Cem "Ne eski sevgilisi? Sevda o. Sarp'ın kuzeni. Bana yanık." doğrulamam için bana baktı. Kafa salladım. "Kendisi 5 yıldır Cem'in kadrolu sapığı." Melih'in dediğine güldü.
"Bak şurada sarışın, pembe elbiseli bir kız var ya. O da benim 2 yıllık sapığım. Henüz kadroya almadım." "Güzel kız."
"Çokta esnek." Cem'le gülüştüler. "Onun ne anlama geldiğini biliyorum Küçük sapık." Sırıtması yüzünde dondu.
"Kızım senin bilmediğin bir şey var mı?" "Henüz yok küçük sapık." yüzünü astı. "Ben gideyim. Biraz dans edeyim." Eylül'ün yanağından makas alıp kalktı.
"Ben belki gelmem." göz kırpıp dans ederek gitti. Cem de kalktı. "Ben de dans edeyim." o da gittiğinde ayaklarını karnına çekip kafasını bana döndürdü.
"Senin yok mu sapığın?" "Bildiğim kadarıyla yok." güldü. Telefonumun mesaj sesiyle açtım. Cem'den mesaj geliyordu. Arka arkaya.
Gönderen: Cem
Oğlum dansa kaldır. Bak slow müzik açtıracağım.
Hadi bak açtırıyorum.
Müzik çalmaya başladığında tekrar mesaj geldi.
Gönderen: Cem
Oğlum kaldır. ⬆️
Kaldırsana lan! ⬆️⬆️
Kaldırmazsan ölümü ye. ?
KALDIR SANA ŞEREFSİZ! ?
AĞZINA SIÇAYIM.?
KALDIR ŞU KIZI. ⬆️?
YEMİN EDERİM SENİ ÖLDÜRÜRÜM. ?
PAMİR KALDIRMAZSAN HERKESE PASİF GAY OLDUĞUNU SÖYLERİM.?❤️?

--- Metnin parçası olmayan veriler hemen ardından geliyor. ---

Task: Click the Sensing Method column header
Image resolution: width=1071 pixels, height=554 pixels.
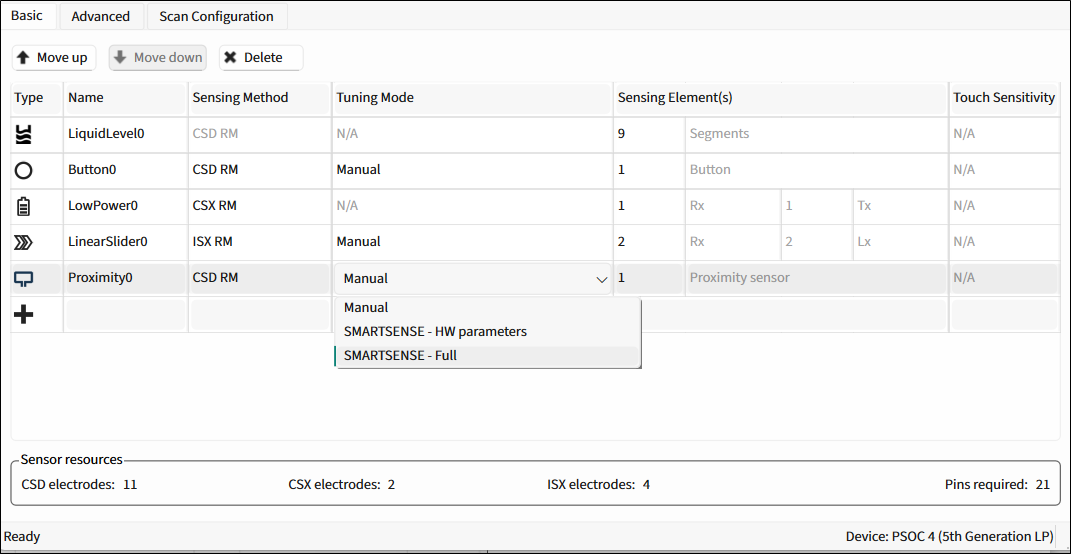Action: (x=240, y=98)
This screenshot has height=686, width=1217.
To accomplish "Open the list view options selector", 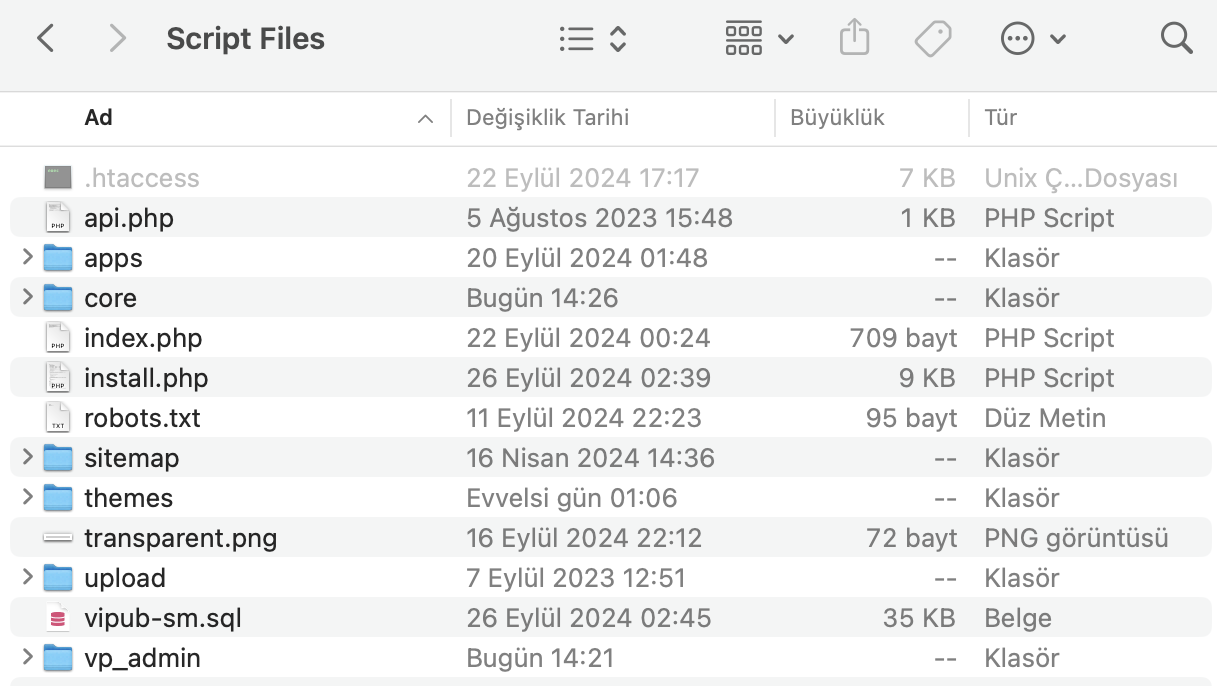I will 592,39.
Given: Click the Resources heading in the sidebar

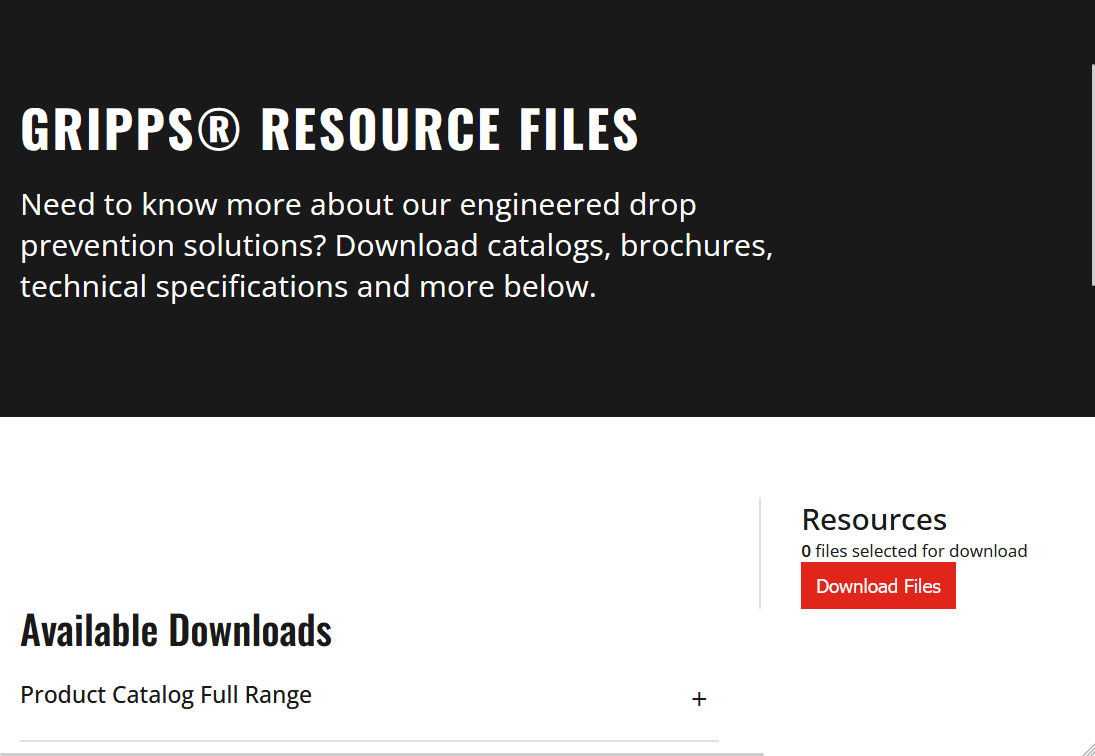Looking at the screenshot, I should [x=874, y=519].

KALDIR ARTIK ŞU KIZI. ?⬆️⬆️⬆️
ALLAH BELANI VERSİN! ?
Sessize alıp etrafa bakındım. Cem kaş göz yapıyordu. Kurtulamayacağımı anladığımda "Dans etmek ister misin?" ayağa kalkıp elimi uzattım.
"Dans mı? Ben dans etmeyi bilmiyorum." "Edenlerin de bildiğini zannetmiyorum." etrafta dans edenlere baktım.

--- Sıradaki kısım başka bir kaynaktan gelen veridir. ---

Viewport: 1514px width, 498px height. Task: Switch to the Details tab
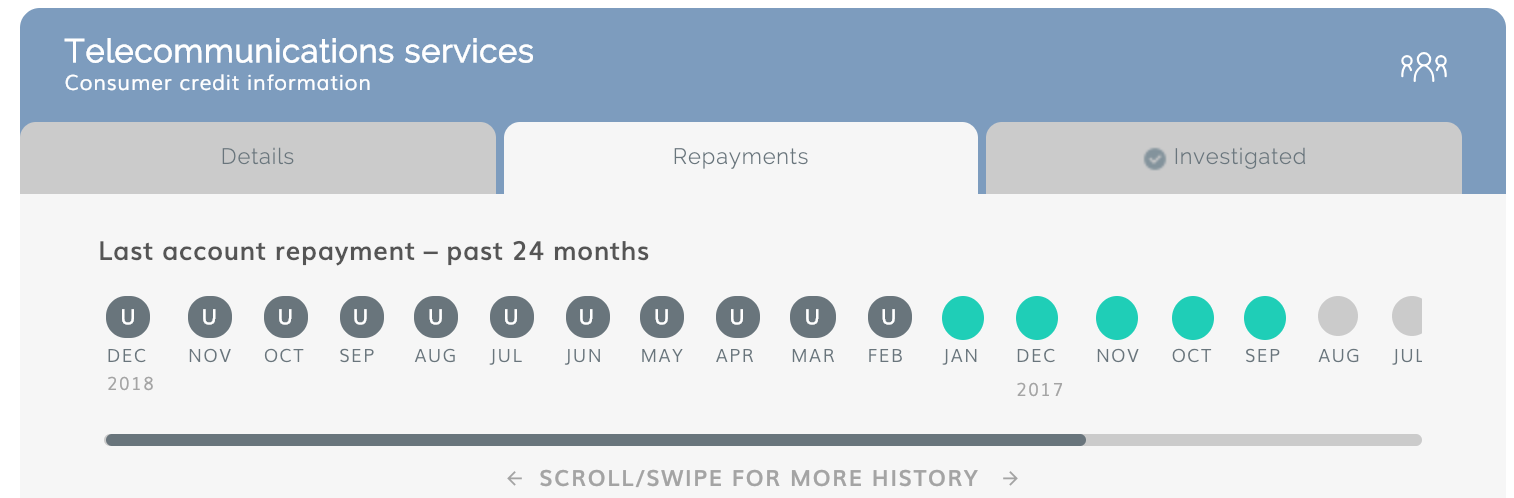point(258,158)
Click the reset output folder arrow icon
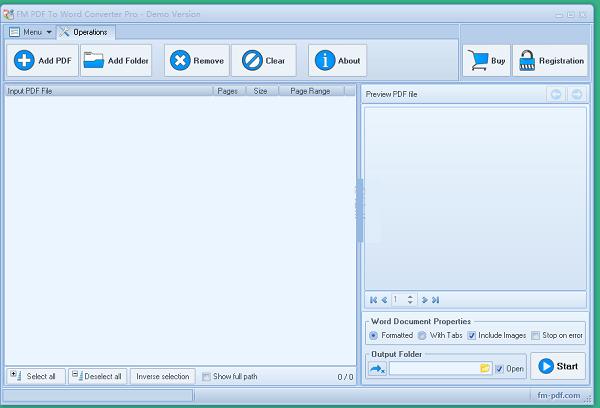Screen dimensions: 600x408 [x=377, y=368]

"Hayır desem?" "Evet desen?" "Gerçekten bilmiyorum." "Öğrenirsin." elinden tutup kaldırdım. Herkesin dans ettiği yerin uzağında bir yere gittik.

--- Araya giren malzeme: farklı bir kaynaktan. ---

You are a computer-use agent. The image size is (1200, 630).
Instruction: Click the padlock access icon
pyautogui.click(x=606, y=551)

"Pamir gerçekten bilmiyorum." "Ayağıma basabilirsin. Sorun değil." belini tuttum. Ellerini göğsüme yerleştirdi. Ayağıma bastı.
"Pardon. Acıdı mı?" çıplak ayakla dans ediyorduk. "Sorun yok." sallanmaya devam ettik. Tedirgince etrafına bakınıyordu.
"Birine mi bakıyorsun?" "Selenay. Ablam. O da burada da. Burada olduğumu bilmemesi lazım."
"Neden?" "Herkes beni evde zannediyor. Selim'in zoruyla geldim buraya." "Sorun olur mu?" "Sanmıyorum." Kollarını göğsümden boynuma götürdü. "Kollarım ağrıdı." güldüm. Hala etrafına bakıyordu.
"İstersen kafanı boynuma koyabilirsin. Böylece ablan yüzünü görmez. Zaten karanlık sayılır burası." "Teşekkür ederim." kafasını boynuma koydu.
"Rahatsız olursan söylemen yeterli." kafa salladım. "Siz aslında çok iyi insanlarsınız. Arkadaşların da sen de. Çok sıcak kanlısınız."
"Öyleyizdir." güldü. Derin bir nefes alıp boynuma doğru verdi. Verdiği nefesi içime çektim. Ayağıma bastı. Kafasını kaldırıp sevimli bir şekilde güldü.
"Pardon." güldüm. Kafasını tekrar boynuma koyup "Boyun neden bu kadar uzun?" "Babama çekmişim. O da uzundur. Onun yanında ben yine kısayım." "Sen ciddi misin?" kafa salladım.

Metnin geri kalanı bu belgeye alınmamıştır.